Quelques chapitres plus tard, elle se surprend « à mordre dans un cœur de poulet cru encore tout sanguinolent » à 4 heures du matin. Oserais-je dire que cet original diabolique est aussi bon sinon meilleur que le fameux Polanski? Oui. Cauchemars de sang assurés.

Dans Le Ventre de la fée, Alice Ferney fait la description suivante: «Dehors lorsqu’elle marche, dans le monde lorsqu’elle rêve, elle songe à cet enfant qu’elle porte et aux autres qui l’ignorent, là autour d’elle à s’agiter comme des animaux dans un labyrinthe.

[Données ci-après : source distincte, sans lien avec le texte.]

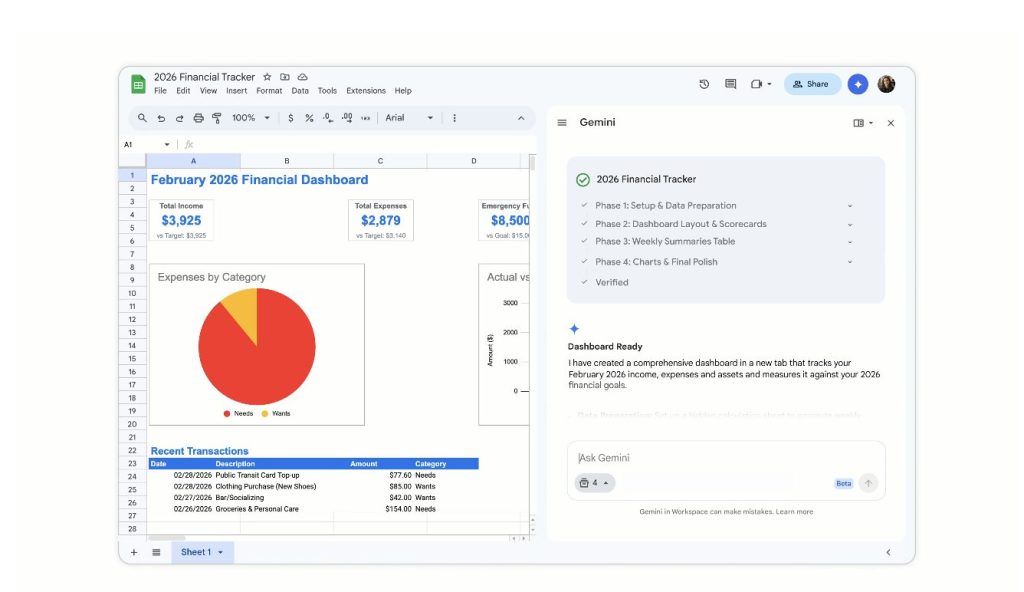Star the 2026 Financial Tracker document

267,77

Avec ce secret et ce silence en elle, une sérénité lui vient dans la foule.» Calme avant la tempête. 

Que deviendra ce Gabriel ? On lui sent une parenté avec Jean-Baptiste Grenouille, le héros du Parfum de Patrick Süskind, un des seuls opus de la littérature contemporaine que j’aie fermé en murmurant : « chef-d’œuvre »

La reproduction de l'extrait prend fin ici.